_AUFGABEN:_
[A] Würden Sie im Text über den Diplomfilm alles von „Irgendwann geht jede“ bis hinunter zu „ähnliches zu sein.“ wortgetreu abschreiben?
[B] Können Sie den Text über den Diplomfilm im Anschluss an seinen letzten Satz um den nächsten Abschnitt weiterschreiben?

==== TEXTBLOCK ====

Irgendwann geht jede Studienzeit zu Ende. Und bei den Absolventen der Filmakademie Baden-Württemberg in Ludwigsburg steht dann der Diplomfilm an – in der Regel ein Kurzfilm oder ein Commercial, mit dem das Diplom erworben wird, das den Absolventen bestätigt, Regisseur, Produzent, Kameramann, Filmmusikkomponist oder Sounddesigner oder ähnliches zu sein.
Drei Diplomanden des Jahrgangs 2013 hielten es für eine sehr gute Idee, in ihrem Commercial einen Mercedes der C-Klasse, der das Fahrerassistenzsystem nutzt, das Gefahren früher und besser als der Mensch im Auto erkennen soll, den zirka elfjährigen Adolf Hitler aus Brauau am Inn, von ebendieser C-Klasse mit Gefahren-Erkennungssystem tot fahren zu lassen. Und damit das nicht irgendwie ekelig aussieht und den „schönen Film“ mit Blutlachen und -flecken womöglich verdirbt, liegt klein Adolf als Hakenkreuz „arrangiert“ da und spielt tot.

==== DATENAUSZUG ====

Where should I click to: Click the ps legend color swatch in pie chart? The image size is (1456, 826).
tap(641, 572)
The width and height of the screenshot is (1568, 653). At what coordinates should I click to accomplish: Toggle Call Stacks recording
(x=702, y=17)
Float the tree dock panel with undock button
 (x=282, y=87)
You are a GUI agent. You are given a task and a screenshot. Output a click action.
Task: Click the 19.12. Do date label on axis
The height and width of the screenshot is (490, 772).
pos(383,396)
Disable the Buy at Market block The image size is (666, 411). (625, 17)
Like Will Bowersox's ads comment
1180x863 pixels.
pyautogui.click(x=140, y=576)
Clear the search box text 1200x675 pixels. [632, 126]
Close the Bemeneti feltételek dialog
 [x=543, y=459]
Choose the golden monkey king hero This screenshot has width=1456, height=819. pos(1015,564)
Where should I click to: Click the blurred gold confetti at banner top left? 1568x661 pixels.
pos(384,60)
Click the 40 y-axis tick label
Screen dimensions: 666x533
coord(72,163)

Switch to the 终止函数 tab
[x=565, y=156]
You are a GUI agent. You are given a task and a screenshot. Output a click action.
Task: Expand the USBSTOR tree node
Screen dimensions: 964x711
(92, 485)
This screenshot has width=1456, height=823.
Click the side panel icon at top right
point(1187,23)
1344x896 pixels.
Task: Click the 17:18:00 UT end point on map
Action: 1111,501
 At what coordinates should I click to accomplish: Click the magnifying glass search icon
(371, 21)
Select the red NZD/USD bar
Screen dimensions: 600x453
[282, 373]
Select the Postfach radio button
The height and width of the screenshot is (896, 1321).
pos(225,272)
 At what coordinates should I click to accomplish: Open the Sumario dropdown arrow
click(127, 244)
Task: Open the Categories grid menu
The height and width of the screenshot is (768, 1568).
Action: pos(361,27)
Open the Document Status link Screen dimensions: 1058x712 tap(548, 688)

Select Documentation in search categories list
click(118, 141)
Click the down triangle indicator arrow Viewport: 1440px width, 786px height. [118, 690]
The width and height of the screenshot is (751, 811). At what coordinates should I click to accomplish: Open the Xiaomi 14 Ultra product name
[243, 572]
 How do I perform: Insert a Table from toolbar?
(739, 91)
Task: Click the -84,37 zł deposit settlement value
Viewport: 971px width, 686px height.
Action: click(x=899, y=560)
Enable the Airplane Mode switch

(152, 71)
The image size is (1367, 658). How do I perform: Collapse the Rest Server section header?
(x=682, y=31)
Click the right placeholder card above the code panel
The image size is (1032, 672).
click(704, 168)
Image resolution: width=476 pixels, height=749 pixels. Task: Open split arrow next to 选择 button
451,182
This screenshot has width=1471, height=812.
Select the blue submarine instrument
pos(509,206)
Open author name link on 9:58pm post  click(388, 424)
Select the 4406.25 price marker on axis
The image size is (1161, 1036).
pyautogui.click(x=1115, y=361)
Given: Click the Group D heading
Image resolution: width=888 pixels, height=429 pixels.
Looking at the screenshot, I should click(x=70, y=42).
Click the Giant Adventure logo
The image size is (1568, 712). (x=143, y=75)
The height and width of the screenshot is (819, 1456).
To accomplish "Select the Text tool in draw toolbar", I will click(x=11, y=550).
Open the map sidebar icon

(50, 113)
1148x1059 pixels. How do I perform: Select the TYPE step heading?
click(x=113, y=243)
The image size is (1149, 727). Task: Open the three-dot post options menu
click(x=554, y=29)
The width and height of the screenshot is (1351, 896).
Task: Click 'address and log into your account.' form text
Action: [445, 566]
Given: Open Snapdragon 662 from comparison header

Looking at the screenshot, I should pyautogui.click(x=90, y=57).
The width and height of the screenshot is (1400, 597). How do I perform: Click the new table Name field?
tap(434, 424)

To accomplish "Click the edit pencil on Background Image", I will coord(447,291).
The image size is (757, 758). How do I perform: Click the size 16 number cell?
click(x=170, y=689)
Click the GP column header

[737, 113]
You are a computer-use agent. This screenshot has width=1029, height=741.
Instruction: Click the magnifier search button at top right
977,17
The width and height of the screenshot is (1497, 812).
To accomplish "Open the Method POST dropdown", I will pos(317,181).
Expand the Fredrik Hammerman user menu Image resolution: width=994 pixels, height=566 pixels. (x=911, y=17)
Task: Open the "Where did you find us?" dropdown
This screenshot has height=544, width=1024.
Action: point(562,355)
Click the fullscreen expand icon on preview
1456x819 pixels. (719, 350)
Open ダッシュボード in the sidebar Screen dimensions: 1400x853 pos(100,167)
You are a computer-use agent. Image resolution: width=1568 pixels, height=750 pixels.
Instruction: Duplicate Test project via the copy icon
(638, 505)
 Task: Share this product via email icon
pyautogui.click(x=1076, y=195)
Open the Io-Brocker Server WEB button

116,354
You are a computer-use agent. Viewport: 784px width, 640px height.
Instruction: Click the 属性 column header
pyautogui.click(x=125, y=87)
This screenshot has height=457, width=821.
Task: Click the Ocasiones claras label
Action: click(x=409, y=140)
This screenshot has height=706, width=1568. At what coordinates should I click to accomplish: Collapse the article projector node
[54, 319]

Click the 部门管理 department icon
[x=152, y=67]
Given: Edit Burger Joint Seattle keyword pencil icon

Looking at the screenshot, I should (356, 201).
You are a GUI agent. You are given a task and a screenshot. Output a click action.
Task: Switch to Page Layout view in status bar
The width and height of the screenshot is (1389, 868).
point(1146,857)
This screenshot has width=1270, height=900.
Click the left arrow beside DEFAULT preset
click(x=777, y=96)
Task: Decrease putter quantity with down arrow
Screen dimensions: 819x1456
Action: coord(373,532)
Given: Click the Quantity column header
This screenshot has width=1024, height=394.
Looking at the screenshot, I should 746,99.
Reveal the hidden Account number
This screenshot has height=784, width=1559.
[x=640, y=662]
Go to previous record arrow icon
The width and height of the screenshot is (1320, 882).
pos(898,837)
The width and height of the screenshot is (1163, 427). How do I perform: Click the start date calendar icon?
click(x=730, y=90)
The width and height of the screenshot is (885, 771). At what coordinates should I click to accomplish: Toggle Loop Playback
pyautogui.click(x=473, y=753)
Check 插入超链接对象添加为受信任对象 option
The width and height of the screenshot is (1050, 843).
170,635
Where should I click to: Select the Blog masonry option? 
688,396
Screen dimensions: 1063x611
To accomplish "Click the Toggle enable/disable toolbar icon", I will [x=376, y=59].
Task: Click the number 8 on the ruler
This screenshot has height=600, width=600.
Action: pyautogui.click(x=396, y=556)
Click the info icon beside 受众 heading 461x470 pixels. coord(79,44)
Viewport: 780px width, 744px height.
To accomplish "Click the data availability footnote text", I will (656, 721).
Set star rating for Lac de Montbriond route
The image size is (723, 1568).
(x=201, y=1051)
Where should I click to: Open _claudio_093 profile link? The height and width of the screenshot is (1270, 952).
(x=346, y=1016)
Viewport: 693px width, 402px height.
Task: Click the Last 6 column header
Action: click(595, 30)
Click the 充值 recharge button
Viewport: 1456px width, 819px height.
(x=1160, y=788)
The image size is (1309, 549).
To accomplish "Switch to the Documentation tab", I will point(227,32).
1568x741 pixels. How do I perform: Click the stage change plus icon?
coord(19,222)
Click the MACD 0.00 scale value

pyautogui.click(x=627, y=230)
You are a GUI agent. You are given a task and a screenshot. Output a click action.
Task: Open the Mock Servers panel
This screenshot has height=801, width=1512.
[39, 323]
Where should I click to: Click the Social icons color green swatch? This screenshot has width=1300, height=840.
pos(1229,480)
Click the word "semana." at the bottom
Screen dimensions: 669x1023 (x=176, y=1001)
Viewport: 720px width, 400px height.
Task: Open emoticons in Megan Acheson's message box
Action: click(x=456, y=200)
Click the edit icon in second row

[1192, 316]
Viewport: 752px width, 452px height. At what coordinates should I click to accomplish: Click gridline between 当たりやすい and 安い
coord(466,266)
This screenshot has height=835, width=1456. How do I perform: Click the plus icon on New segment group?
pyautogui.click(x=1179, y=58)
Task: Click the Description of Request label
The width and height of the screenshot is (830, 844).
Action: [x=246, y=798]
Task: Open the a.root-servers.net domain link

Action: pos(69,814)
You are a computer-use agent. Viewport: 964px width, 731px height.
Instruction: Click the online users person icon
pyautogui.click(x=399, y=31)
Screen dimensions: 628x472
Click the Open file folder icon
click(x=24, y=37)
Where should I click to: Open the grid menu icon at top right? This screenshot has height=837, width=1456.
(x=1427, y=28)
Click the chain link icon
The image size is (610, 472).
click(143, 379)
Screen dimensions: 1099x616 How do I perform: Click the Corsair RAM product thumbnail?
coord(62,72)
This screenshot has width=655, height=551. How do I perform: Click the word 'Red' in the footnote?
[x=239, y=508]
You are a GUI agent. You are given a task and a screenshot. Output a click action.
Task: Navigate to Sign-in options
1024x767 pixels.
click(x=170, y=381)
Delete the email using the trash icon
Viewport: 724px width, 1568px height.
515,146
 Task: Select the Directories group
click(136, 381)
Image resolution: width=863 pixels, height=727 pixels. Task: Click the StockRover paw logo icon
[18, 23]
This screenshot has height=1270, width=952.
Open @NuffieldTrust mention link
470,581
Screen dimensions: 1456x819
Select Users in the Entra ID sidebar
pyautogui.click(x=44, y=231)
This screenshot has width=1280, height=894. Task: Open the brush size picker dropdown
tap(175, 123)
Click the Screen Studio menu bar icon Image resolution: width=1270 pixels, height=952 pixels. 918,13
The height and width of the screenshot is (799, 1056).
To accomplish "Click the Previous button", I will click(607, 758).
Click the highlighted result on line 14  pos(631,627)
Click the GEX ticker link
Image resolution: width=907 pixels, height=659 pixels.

====

_ENDERGEBNISSE:_
[A]
Irgendwann geht jede Studienzeit zu Ende. Und bei den Absolventen der Filmakademie Baden-Württemberg in Ludwigsburg steht dann der Diplomfilm an – in der Regel ein Kurzfilm oder ein Commercial, mit dem das Diplom erworben wird, das den Absolventen bestätigt, Regisseur, Produzent, Kameramann, Filmmusikkomponist oder Sounddesigner oder ähnliches zu sein.

[B]
Nun würde ich mir von zwei Diplomanden im Fach Kamera (Tobias Haase, Jan Mettler) und einer Kollegin, die ihr Diplom im Fach Produktion (Lydia Lohse) erwirbt, alle drei naturgemäß noch etwas grün hinter den Ohren, gar nicht erwarten, dass ohne Hilfe von jemand, der die Konzeption professionell leisten kann oder gar Drehbuchschreiber ist, ein von a bis z richtig gedachter Spot auf die Beine gestellt werden kann. Das Denken ist ja immer das Schwerste!
Aber schaut am besten erst mal in den Film rein, bevor wir darüber weiter „reden“.

„ADOLF“ // Mercedes-Spot 2013 – [unofficial]

Ihr habt es gesehen, Mercedes fand das gar nicht gut, dass die Studenten die C-Klasse und den Bremsassistent dafür missbrauchten, einen Film zu machen, mit dem sie neben dem Diplom das Kalkül verfolgen, schnell in aller Munde zu sein. Hat ja erst mal auch ganz gut geklappt, die Neo-Filmmacher sind für den First Steps Award nominiert, der Mercedes zu seinen Unterstützern zählt.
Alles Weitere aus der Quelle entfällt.